Problem A. Set down, without any alteration, the lines of the entries that run from the first line of the entries through the line containing "(672, 216).".

Document text.
··········
[swift-evolution] [swift-evolution-announce] [Review #3] SE-0117: Allow distinguishing between public access and public overridability

Nevin Brackett-Rozinsky nevin.brackettrozinsky at gmail.com
Thu Jul 21 17:05:43 CDT 2016


>
> I agree that it would make sense to be able to say "I allow subclasses,
> but they
> don't get to override any of my methods unless I say so, even things I
> inherit".
> But that feels like a refinement.


Well, we can already achieve that by writing,

  public final func f() -> Int { return _f() }
  internal func _f() -> Int { return 42 }

That way subclasses in the module can override _f to change the behavior of
f, while outside they cannot. So we can already accomplish “an open member
of a base class is sealed by a subclass”.

What we *can’t* do, either now or with the proposal, is have a sub-subclass
*re-open* that member:

open class A { open var x: Int //... }
open class B: A { override final var x: Int { return _x } }
open class C: B { override open var x: Int { return 16 } }   // error:
cannot override `final` member

For that we would need either an explicit `sealed` keyword, or the ability
to override an `open` member as `public` (non-open), which class B could
use here.

Nevin


On Thu, Jul 21, 2016 at 4:22 PM, John McCall via swift-evolution <
swift-evolution at swift.org> wrote:

> On Jul 21, 2016, at 1:04 PM, Dave Abrahams via swift-evolution <
> swift-evolution at swift.org> wrote:
> on Thu Jul 21 2016, John McCall <swift-evolution at swift.org> wrote:
>
> On Jul 21, 2016, at 10:47 AM, Dave Abrahams via swift-evolution
> <swift-evolution at swift.org> wrote:
> on Thu Jul 21 2016, Matthew Johnson
> <swift-evolution at swift.org
> <mailto:swift-evolution at swift.org <swift-evolution at swift.org>>>
>
>
> wrote:
>
> * What is your evaluation of the proposal?
··········
Data listing.
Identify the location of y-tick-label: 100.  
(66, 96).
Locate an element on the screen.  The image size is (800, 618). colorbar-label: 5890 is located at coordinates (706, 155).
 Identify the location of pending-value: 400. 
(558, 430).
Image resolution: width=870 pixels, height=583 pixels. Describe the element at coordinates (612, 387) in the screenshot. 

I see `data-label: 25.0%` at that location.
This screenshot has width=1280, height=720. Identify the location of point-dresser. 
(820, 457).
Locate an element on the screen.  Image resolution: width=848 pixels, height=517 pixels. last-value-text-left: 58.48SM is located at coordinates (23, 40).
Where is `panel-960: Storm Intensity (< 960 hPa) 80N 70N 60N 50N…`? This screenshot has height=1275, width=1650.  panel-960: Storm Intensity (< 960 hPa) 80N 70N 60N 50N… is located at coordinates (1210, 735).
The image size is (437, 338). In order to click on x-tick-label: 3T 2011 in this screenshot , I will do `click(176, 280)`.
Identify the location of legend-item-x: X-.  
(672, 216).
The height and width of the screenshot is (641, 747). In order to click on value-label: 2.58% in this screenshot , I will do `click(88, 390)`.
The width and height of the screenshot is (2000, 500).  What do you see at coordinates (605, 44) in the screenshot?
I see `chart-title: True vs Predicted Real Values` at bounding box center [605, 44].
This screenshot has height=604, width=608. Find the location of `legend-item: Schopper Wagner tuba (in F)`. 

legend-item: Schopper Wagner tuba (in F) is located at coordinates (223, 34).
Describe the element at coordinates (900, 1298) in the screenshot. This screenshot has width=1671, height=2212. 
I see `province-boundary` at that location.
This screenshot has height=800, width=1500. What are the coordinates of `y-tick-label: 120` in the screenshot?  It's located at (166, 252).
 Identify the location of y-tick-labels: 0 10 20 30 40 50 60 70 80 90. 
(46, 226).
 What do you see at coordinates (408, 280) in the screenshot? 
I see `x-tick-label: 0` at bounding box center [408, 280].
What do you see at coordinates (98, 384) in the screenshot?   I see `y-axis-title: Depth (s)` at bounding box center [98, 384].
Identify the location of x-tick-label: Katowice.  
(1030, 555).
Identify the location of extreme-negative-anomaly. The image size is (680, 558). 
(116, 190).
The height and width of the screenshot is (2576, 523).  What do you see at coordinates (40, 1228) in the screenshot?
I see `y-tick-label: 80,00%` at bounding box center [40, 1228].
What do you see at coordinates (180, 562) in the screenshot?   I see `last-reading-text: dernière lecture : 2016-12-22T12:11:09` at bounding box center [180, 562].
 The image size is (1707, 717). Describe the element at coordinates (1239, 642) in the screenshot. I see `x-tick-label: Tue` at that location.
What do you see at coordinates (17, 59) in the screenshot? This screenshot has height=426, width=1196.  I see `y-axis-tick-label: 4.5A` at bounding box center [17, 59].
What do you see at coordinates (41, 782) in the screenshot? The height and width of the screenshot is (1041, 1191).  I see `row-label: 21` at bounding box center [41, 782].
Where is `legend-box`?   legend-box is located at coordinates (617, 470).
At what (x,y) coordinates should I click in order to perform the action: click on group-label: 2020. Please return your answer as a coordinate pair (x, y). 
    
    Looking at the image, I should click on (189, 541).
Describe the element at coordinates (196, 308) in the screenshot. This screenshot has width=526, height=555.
··········
Problem B. Reproduce the passage of the mailing list message from "Nevin Brackett-Rozinsky nevin.brackettrozinsky" to "like a refinement.", substituting "extension" for "refinement".

Answer space A.
Identify the location of y-tick-label: 100.  
(66, 96).
Locate an element on the screen.  The image size is (800, 618). colorbar-label: 5890 is located at coordinates (706, 155).
 Identify the location of pending-value: 400. 
(558, 430).
Image resolution: width=870 pixels, height=583 pixels. Describe the element at coordinates (612, 387) in the screenshot. 

I see `data-label: 25.0%` at that location.
This screenshot has width=1280, height=720. Identify the location of point-dresser. 
(820, 457).
Locate an element on the screen.  Image resolution: width=848 pixels, height=517 pixels. last-value-text-left: 58.48SM is located at coordinates (23, 40).
Where is `panel-960: Storm Intensity (< 960 hPa) 80N 70N 60N 50N…`? This screenshot has height=1275, width=1650.  panel-960: Storm Intensity (< 960 hPa) 80N 70N 60N 50N… is located at coordinates (1210, 735).
The image size is (437, 338). In order to click on x-tick-label: 3T 2011 in this screenshot , I will do `click(176, 280)`.
Identify the location of legend-item-x: X-.  
(672, 216).

Answer space B.
Nevin Brackett-Rozinsky nevin.brackettrozinsky at gmail.com
Thu Jul 21 17:05:43 CDT 2016


>
> I agree that it would make sense to be able to say "I allow subclasses,
> but they
> don't get to override any of my methods unless I say so, even things I
> inherit".
> But that feels like a extension.